> BRIEF:
Please turn the lines below into a JSON list of strings, one string per line, leaving out the blank lines.

> THE DATA:
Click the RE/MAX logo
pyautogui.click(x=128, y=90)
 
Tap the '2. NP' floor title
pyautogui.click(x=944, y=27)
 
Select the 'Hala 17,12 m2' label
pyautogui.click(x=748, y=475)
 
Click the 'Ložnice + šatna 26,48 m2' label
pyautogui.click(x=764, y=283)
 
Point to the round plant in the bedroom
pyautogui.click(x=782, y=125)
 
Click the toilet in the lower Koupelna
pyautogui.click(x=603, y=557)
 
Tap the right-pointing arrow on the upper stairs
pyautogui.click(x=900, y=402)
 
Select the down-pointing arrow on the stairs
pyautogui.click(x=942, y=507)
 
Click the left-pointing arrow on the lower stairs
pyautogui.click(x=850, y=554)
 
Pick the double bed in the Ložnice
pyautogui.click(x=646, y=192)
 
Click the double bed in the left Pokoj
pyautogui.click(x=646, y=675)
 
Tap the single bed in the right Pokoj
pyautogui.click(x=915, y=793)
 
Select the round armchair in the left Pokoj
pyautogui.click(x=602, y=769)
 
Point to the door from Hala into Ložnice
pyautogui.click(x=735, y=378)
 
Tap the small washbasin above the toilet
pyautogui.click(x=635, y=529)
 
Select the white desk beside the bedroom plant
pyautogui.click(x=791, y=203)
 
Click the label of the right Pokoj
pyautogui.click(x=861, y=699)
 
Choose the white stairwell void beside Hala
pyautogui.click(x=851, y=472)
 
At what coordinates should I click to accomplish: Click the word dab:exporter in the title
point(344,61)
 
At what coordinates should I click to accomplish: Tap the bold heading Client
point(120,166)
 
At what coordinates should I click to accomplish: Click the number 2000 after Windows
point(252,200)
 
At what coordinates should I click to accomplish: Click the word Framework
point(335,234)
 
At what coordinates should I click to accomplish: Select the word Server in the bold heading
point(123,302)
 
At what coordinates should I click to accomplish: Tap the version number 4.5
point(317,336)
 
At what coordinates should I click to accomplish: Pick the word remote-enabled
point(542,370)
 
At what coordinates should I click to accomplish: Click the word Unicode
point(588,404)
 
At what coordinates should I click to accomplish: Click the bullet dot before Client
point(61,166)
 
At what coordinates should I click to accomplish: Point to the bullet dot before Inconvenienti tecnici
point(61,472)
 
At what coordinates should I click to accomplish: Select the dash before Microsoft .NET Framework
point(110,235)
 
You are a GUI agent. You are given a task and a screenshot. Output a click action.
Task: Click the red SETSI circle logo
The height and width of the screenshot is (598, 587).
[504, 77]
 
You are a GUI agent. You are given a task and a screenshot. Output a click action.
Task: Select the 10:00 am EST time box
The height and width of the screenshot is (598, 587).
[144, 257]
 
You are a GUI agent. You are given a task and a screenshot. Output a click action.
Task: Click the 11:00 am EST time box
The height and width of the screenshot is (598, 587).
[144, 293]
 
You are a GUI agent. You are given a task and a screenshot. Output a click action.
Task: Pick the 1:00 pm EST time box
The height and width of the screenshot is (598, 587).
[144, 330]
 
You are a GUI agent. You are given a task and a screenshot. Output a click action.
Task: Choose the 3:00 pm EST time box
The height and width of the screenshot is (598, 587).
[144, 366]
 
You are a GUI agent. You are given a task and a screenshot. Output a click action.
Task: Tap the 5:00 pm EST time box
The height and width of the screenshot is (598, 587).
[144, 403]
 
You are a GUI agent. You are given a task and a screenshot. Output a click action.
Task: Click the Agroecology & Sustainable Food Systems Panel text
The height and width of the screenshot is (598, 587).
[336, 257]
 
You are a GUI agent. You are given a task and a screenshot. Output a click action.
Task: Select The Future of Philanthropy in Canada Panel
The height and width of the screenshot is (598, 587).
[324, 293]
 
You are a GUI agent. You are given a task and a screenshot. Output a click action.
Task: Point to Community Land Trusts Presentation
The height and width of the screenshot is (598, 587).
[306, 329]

> ANSWER FOR THIS EXERCISE:
[
  "Click the RE/MAX logo",
  "pyautogui.click(x=128, y=90)",
  "Tap the '2. NP' floor title",
  "pyautogui.click(x=944, y=27)",
  "Select the 'Hala 17,12 m2' label",
  "pyautogui.click(x=748, y=475)",
  "Click the 'Ložnice + šatna 26,48 m2' label",
  "pyautogui.click(x=764, y=283)",
  "Point to the round plant in the bedroom",
  "pyautogui.click(x=782, y=125)",
  "Click the toilet in the lower Koupelna",
  "pyautogui.click(x=603, y=557)",
  "Tap the right-pointing arrow on the upper stairs",
  "pyautogui.click(x=900, y=402)",
  "Select the down-pointing arrow on the stairs",
  "pyautogui.click(x=942, y=507)",
  "Click the left-pointing arrow on the lower stairs",
  "pyautogui.click(x=850, y=554)",
  "Pick the double bed in the Ložnice",
  "pyautogui.click(x=646, y=192)",
  "Click the double bed in the left Pokoj",
  "pyautogui.click(x=646, y=675)",
  "Tap the single bed in the right Pokoj",
  "pyautogui.click(x=915, y=793)",
  "Select the round armchair in the left Pokoj",
  "pyautogui.click(x=602, y=769)",
  "Point to the door from Hala into Ložnice",
  "pyautogui.click(x=735, y=378)",
  "Tap the small washbasin above the toilet",
  "pyautogui.click(x=635, y=529)",
  "Select the white desk beside the bedroom plant",
  "pyautogui.click(x=791, y=203)",
  "Click the label of the right Pokoj",
  "pyautogui.click(x=861, y=699)",
  "Choose the white stairwell void beside Hala",
  "pyautogui.click(x=851, y=472)",
  "At what coordinates should I click to accomplish: Click the word dab:exporter in the title",
  "point(344,61)",
  "At what coordinates should I click to accomplish: Tap the bold heading Client",
  "point(120,166)",
  "At what coordinates should I click to accomplish: Click the number 2000 after Windows",
  "point(252,200)",
  "At what coordinates should I click to accomplish: Click the word Framework",
  "point(335,234)",
  "At what coordinates should I click to accomplish: Select the word Server in the bold heading",
  "point(123,302)",
  "At what coordinates should I click to accomplish: Tap the version number 4.5",
  "point(317,336)",
  "At what coordinates should I click to accomplish: Pick the word remote-enabled",
  "point(542,370)",
  "At what coordinates should I click to accomplish: Click the word Unicode",
  "point(588,404)",
  "At what coordinates should I click to accomplish: Click the bullet dot before Client",
  "point(61,166)",
  "At what coordinates should I click to accomplish: Point to the bullet dot before Inconvenienti tecnici",
  "point(61,472)",
  "At what coordinates should I click to accomplish: Select the dash before Microsoft .NET Framework",
  "point(110,235)",
  "You are a GUI agent. You are given a task and a screenshot. Output a click action.",
  "Task: Click the red SETSI circle logo",
  "The height and width of the screenshot is (598, 587).",
  "[504, 77]",
  "You are a GUI agent. You are given a task and a screenshot. Output a click action.",
  "Task: Select the 10:00 am EST time box",
  "The height and width of the screenshot is (598, 587).",
  "[144, 257]",
  "You are a GUI agent. You are given a task and a screenshot. Output a click action.",
  "Task: Click the 11:00 am EST time box",
  "The height and width of the screenshot is (598, 587).",
  "[144, 293]",
  "You are a GUI agent. You are given a task and a screenshot. Output a click action.",
  "Task: Pick the 1:00 pm EST time box",
  "The height and width of the screenshot is (598, 587).",
  "[144, 330]",
  "You are a GUI agent. You are given a task and a screenshot. Output a click action.",
  "Task: Choose the 3:00 pm EST time box",
  "The height and width of the screenshot is (598, 587).",
  "[144, 366]",
  "You are a GUI agent. You are given a task and a screenshot. Output a click action.",
  "Task: Tap the 5:00 pm EST time box",
  "The height and width of the screenshot is (598, 587).",
  "[144, 403]",
  "You are a GUI agent. You are given a task and a screenshot. Output a click action.",
  "Task: Click the Agroecology & Sustainable Food Systems Panel text",
  "The height and width of the screenshot is (598, 587).",
  "[336, 257]",
  "You are a GUI agent. You are given a task and a screenshot. Output a click action.",
  "Task: Select The Future of Philanthropy in Canada Panel",
  "The height and width of the screenshot is (598, 587).",
  "[324, 293]",
  "You are a GUI agent. You are given a task and a screenshot. Output a click action.",
  "Task: Point to Community Land Trusts Presentation",
  "The height and width of the screenshot is (598, 587).",
  "[306, 329]"
]